From the entries below, copy out every line with "will" in it.

*** Opening Given records ***

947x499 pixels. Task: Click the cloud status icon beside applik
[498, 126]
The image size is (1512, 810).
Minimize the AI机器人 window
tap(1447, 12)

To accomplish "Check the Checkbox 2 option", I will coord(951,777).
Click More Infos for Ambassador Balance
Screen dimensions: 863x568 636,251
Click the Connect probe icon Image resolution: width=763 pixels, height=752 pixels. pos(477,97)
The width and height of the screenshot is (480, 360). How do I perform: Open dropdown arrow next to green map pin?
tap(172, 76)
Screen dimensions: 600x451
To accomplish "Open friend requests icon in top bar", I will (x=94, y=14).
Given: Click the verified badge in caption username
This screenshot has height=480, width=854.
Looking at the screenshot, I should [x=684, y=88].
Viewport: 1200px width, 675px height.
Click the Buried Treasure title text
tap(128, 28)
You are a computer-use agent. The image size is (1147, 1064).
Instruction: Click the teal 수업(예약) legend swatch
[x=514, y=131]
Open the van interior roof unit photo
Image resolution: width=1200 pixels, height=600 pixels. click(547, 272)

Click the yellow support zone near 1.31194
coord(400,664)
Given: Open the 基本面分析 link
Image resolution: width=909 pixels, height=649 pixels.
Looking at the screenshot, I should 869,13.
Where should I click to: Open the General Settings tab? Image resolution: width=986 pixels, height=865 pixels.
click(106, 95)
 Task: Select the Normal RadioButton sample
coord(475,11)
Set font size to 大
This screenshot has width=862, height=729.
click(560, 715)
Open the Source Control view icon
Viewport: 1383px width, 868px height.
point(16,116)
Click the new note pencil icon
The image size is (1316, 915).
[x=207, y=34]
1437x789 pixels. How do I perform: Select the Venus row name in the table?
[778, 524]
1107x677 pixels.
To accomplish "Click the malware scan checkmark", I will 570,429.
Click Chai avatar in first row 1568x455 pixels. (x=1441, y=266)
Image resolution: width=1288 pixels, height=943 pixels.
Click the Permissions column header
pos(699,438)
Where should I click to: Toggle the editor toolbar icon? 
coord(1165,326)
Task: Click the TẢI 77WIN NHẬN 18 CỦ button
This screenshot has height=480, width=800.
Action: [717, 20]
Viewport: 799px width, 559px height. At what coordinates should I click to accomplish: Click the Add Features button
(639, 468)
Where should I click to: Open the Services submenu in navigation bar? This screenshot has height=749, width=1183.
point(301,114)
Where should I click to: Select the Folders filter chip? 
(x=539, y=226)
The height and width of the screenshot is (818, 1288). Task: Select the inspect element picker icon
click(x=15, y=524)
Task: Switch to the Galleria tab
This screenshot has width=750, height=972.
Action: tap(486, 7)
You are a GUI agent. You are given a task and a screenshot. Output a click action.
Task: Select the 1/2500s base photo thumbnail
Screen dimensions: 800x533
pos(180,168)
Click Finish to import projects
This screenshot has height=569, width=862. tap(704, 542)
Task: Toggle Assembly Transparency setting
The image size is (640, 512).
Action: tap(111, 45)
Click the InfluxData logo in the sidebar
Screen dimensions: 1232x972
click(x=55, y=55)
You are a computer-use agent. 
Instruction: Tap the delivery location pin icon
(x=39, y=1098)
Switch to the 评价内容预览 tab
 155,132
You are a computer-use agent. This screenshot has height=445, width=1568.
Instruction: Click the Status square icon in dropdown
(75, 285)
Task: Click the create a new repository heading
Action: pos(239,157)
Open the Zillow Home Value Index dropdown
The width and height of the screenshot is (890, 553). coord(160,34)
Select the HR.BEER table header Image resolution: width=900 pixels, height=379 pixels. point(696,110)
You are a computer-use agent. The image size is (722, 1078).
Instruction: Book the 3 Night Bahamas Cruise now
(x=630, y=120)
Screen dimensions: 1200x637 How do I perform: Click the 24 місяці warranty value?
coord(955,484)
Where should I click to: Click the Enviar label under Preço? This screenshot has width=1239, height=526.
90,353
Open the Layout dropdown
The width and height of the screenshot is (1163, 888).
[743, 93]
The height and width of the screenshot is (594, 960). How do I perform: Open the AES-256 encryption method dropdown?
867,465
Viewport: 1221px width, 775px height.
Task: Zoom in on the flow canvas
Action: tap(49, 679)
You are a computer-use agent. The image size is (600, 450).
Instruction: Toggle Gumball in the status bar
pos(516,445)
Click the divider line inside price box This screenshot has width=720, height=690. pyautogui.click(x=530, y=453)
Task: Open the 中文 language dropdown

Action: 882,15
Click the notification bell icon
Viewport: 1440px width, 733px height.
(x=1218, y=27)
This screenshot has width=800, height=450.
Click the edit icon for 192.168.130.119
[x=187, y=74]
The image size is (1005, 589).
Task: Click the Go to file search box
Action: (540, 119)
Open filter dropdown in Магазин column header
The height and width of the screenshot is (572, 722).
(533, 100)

*** Closing Given records ***

**Result of this exercise**
To accomplish "Check the Checkbox 2 option", I will coord(951,777).
To accomplish "Open friend requests icon in top bar", I will (x=94, y=14).
To accomplish "Click the malware scan checkmark", I will 570,429.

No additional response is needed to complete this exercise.